Rate-optimal Design for Anytime Best Arm Identification
This work addresses a practical problem in scenarios like A/B testing by providing an anytime algorithm that does not require prior knowledge of the total budget, offering incremental improvements over existing methods.
The paper tackles the best arm identification problem under a limited sampling budget, proposing an algorithm called Almost Tracking that is provably minimax optimal and outperforms existing anytime and fixed-budget algorithms in experiments.
We consider the best arm identification problem, where the goal is to identify the arm with the highest mean reward from a set of $K$ arms under a limited sampling budget. This problem models many practical scenarios such as A/B testing. We consider a class of algorithms for this problem, which is provably minimax optimal up to a constant factor. This idea is a generalization of existing works in fixed-budget best arm identification, which are limited to a particular choice of risk measures.

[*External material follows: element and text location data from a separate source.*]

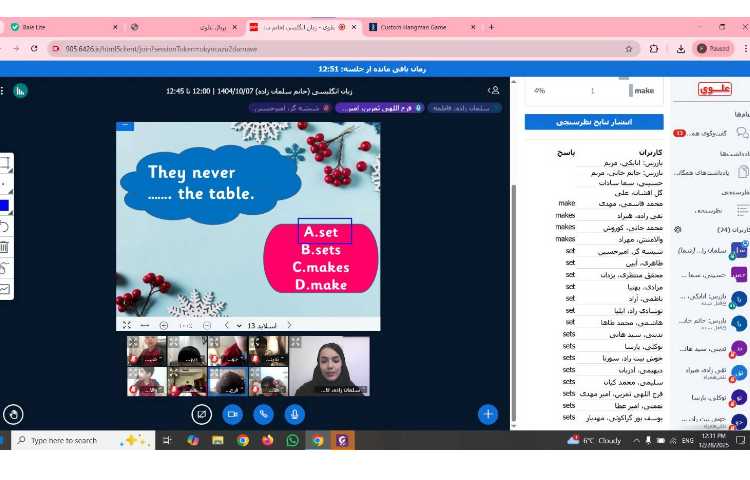Click the whiteboard delete trash icon
Viewport: 750px width, 480px height.
(x=5, y=246)
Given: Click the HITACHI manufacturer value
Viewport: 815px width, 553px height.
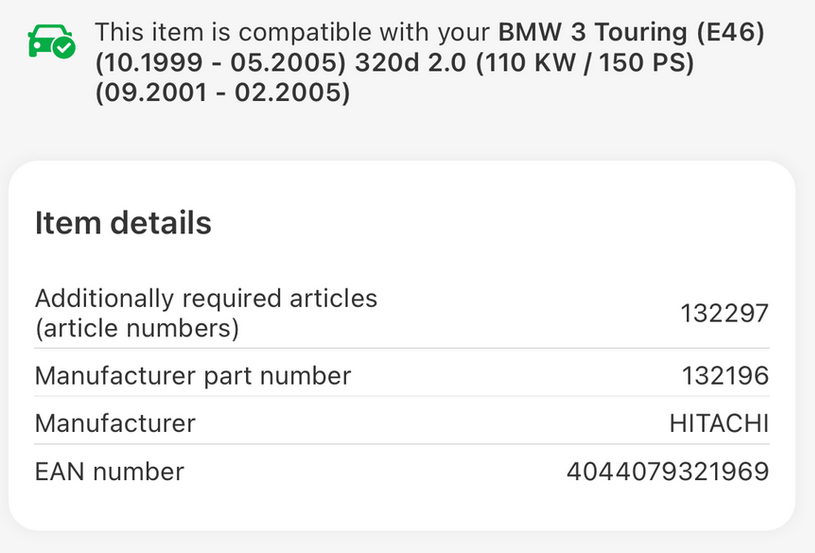Looking at the screenshot, I should pyautogui.click(x=718, y=423).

Based on the framework, we propose Almost Tracking, a closed-form algorithm that has a provable guarantee on the popular risk measure $H_1$. Unlike existing algorithms, Almost Tracking does not require the total budget in advance nor does it need to discard a significant part of samples, which gives a practical advantage. Through experiments on synthetic and real-world datasets, we show that our algorithm outperforms existing anytime algorithms as well as fixed-budget algorithms.